第一章23 『問題』
澪が帰ってから俺は学園に関しての手順、そして、ある程度の人物についてみっちりと仕込まれた。二時間程の桜の特別授業を受けた。
これはかなりありがたいことである。出る杭は打たれる、それをさせない為であろう。
「お兄様! 以上となります。明後日の学園登校に関しましては学園の雰囲気を感じていただくだけとなりますので、正式に入学されるのはそのまた明後日となります。今日から四日後ですね!」
(これでお兄様には変な虫はつきません。お兄様が学園に入る事はとても素晴らしい事ですが……。きっと皆、お兄様の魅力にメロメロになってしまいます。これを阻止しなければ)
桜は悪代官みたいに笑みを浮かべている。
これは何か……考えている。しかし、それを聞かない方がいいな。魂が全力で警鐘を鳴らしている。
「わかった!」
「お兄様〜今のうちにゲームされた方がいいですよ!」
確かに桜の言う通りだな。リアルが忙しくなる分、今の内にガッツリ遊ぶか、気になる事もある。
「桜、少しダイブしてくる!」
「はい! お兄様、ご武運を──」
俺はゲーム部屋に向かいカプセルに入り。
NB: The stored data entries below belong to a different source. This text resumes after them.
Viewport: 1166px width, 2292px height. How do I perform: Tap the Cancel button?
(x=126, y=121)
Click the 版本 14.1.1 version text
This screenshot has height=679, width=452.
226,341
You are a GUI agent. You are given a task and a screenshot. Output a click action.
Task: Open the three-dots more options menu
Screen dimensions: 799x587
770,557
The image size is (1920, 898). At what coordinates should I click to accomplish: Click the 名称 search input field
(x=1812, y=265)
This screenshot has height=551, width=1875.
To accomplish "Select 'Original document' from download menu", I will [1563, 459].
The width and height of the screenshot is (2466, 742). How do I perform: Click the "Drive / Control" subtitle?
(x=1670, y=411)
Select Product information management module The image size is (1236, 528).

そして、ダイブした。
…………………………。
……………………。
………………。
…………。
……。
自らログアウトとした場合。
リスタート地点は最後に立ち寄った街か、ログアウトした場所でスタートになる。今回は最後にログアウトした場所だな。
俺は目を開けた。
「おはようございます、マスター」
「ひゃあ!!」
――――目の前には何故かシャロが居た。あまりの近さに声を上げてしまった。俺はそのままの状態でシャロをまじまじと見つめた。
あれ、待てよ。シャロはサラに似ている。
シャロは喋り方、目線の感じ、桜に似ていないか?
お決まりの挨拶と言い。ログアウトした時、見せた笑顔。
俺が考えに耽っているとシャロは俺に顔を覗かせた。
「マスター。シャロ強くなりました」
「そうなのか?」
けもみみぴょこぴょこ、しっぽフリフリさせているシャロ。
俺はシャロのステータスを覗いた。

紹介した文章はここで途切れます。